> Exercise requirements: In your copy, drop the images and return each record exactly as it stands.

> Extracted records:
☆ ☆ ☆ ☆

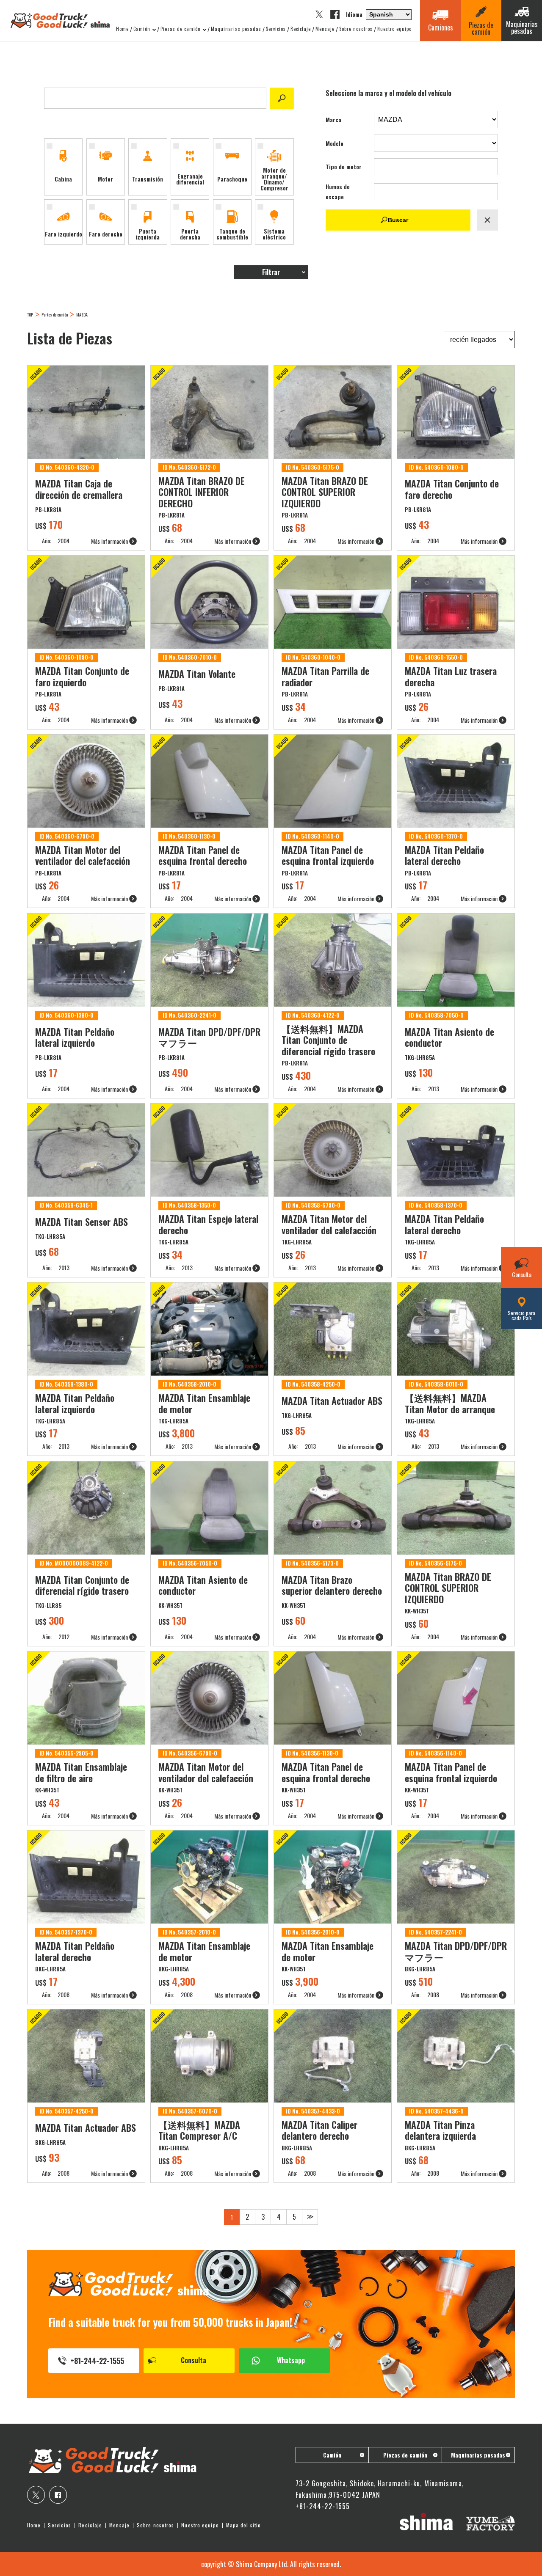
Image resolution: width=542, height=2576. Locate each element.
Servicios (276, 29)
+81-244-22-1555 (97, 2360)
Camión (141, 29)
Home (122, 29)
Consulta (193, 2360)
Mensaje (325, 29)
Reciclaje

☆ ☆ ☆ ☆

> Expected answer:
Image resolution: width=542, height=2576. Locate each element.
Servicios (276, 29)
+81-244-22-1555 (97, 2360)
Camión (141, 29)
Home (122, 29)
Consulta (193, 2360)
Mensaje (325, 29)
Reciclaje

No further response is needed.